• PROMPT: In the entries that follow, find each line with the word "Switch" and copy it.
[MATERIAL FOR THE TASK — start]
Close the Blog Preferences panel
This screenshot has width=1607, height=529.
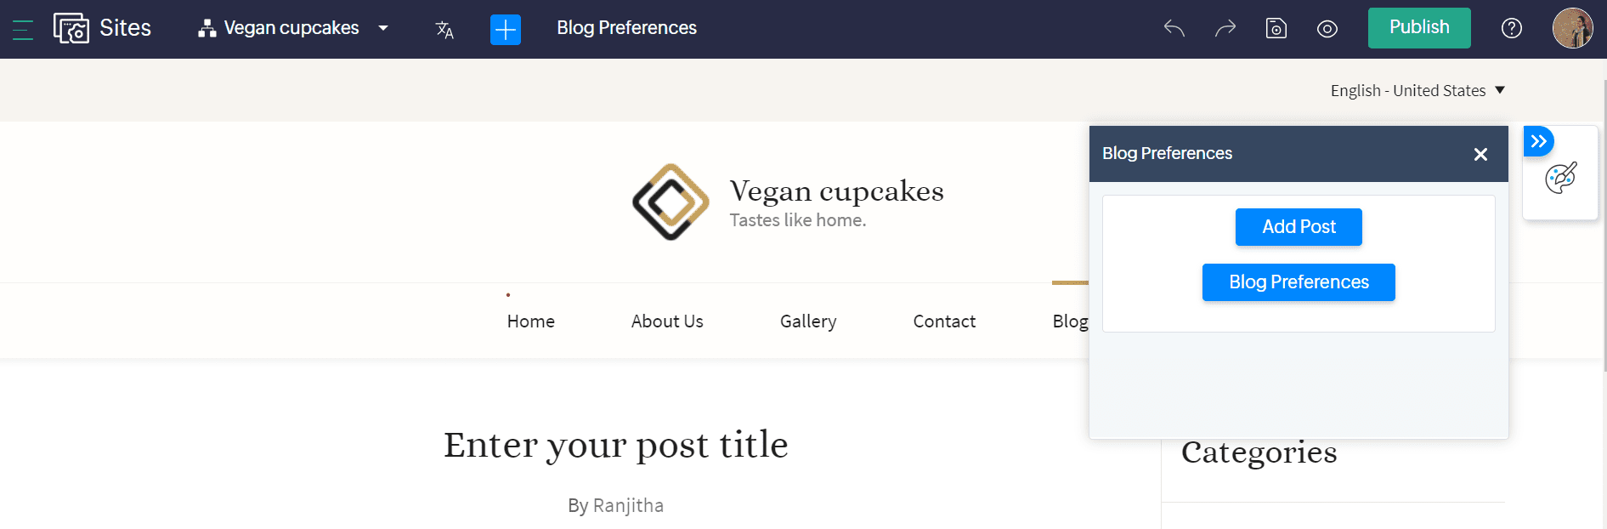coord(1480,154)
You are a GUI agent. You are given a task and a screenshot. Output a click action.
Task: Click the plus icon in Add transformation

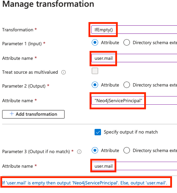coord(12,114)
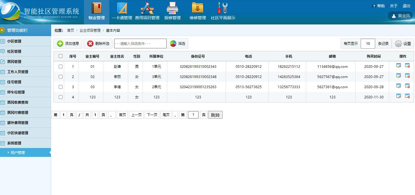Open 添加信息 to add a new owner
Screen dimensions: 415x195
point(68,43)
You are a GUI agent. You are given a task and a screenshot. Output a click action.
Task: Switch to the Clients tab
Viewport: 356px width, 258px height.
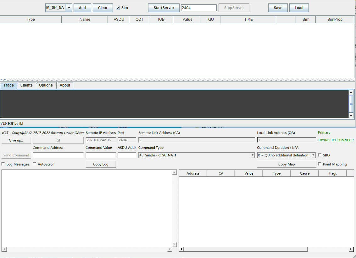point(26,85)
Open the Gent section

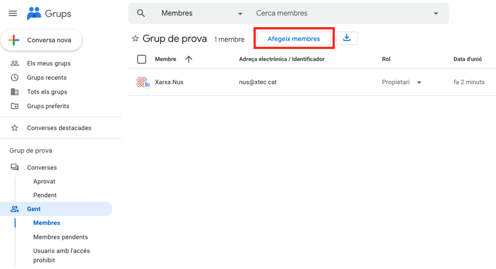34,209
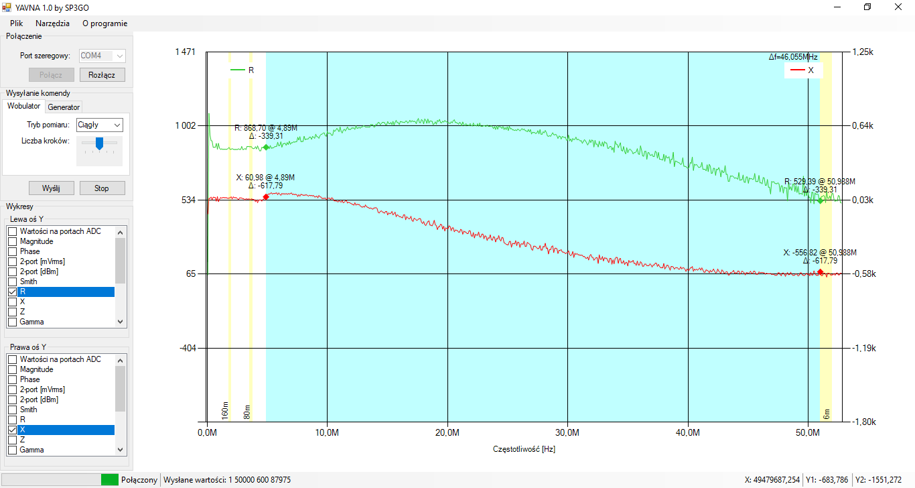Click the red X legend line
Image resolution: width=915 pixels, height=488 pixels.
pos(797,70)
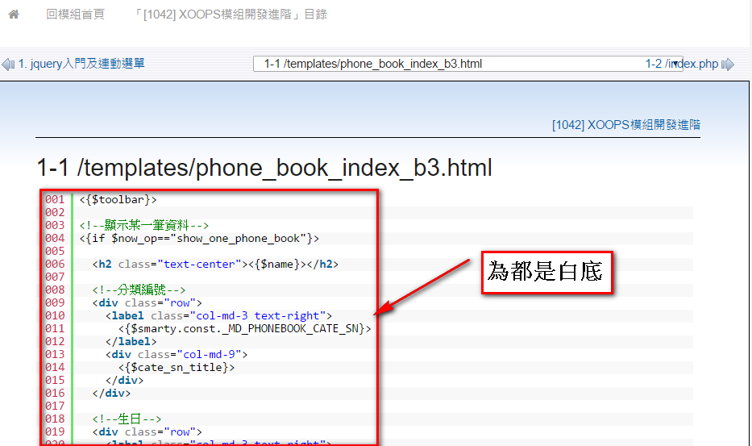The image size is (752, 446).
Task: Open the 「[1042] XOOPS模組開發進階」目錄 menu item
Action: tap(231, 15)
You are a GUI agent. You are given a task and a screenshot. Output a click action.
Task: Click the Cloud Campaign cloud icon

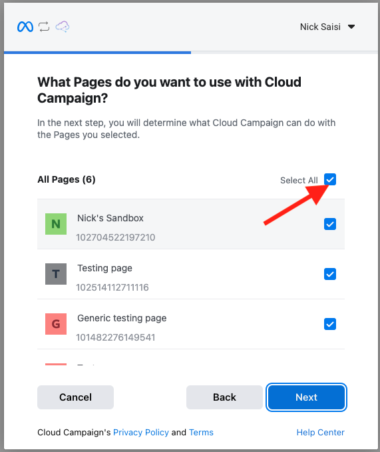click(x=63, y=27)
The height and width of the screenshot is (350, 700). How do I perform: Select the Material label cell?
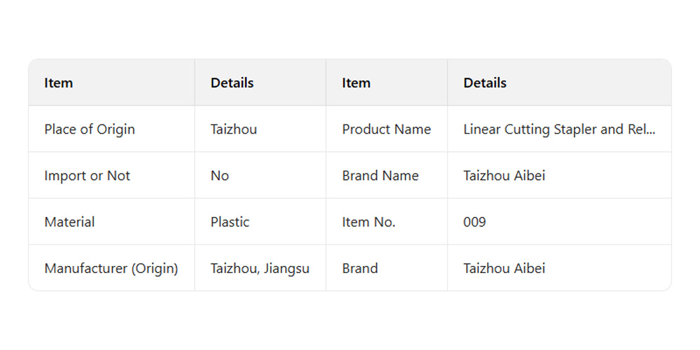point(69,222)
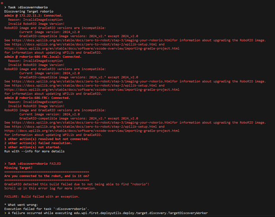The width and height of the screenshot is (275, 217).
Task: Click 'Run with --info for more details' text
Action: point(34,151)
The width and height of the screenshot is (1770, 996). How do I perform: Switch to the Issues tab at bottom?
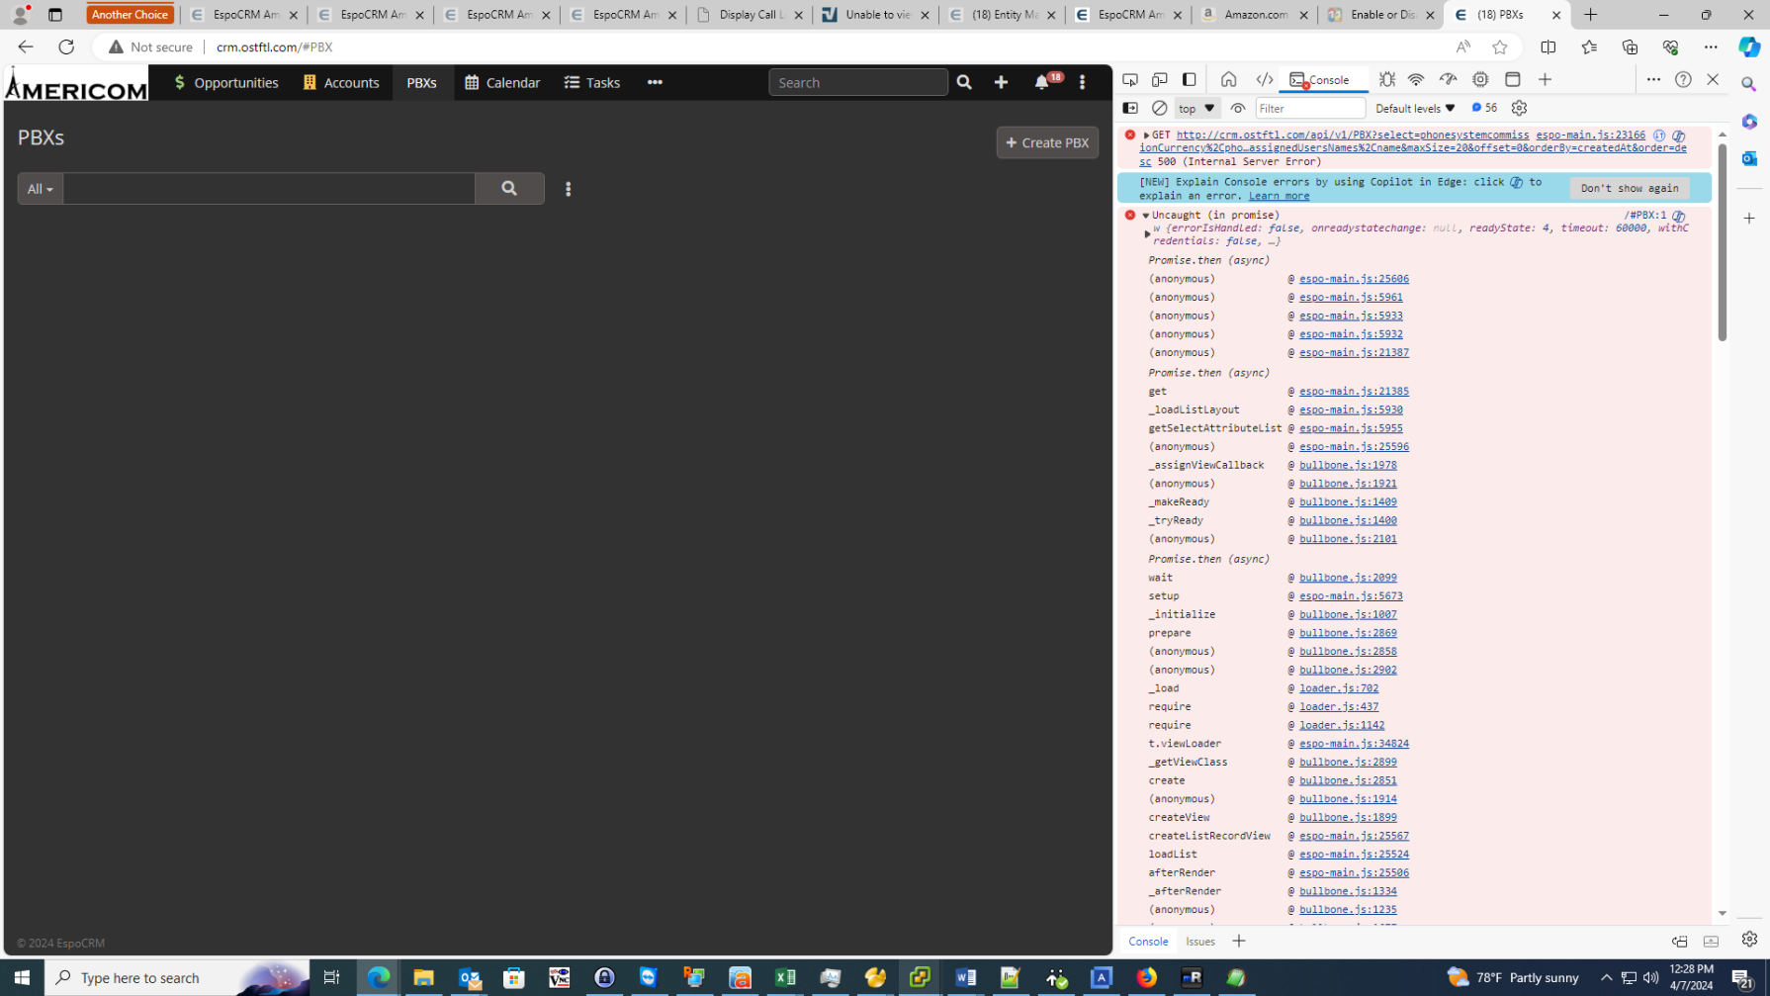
[MATERIAL FOR THE TASK — finish]
• WRITTEN ANSWER:
Task: Switch to the Clients tab
The width and height of the screenshot is (1770, 996). How do I perform: Switch to the Issues tab at bottom?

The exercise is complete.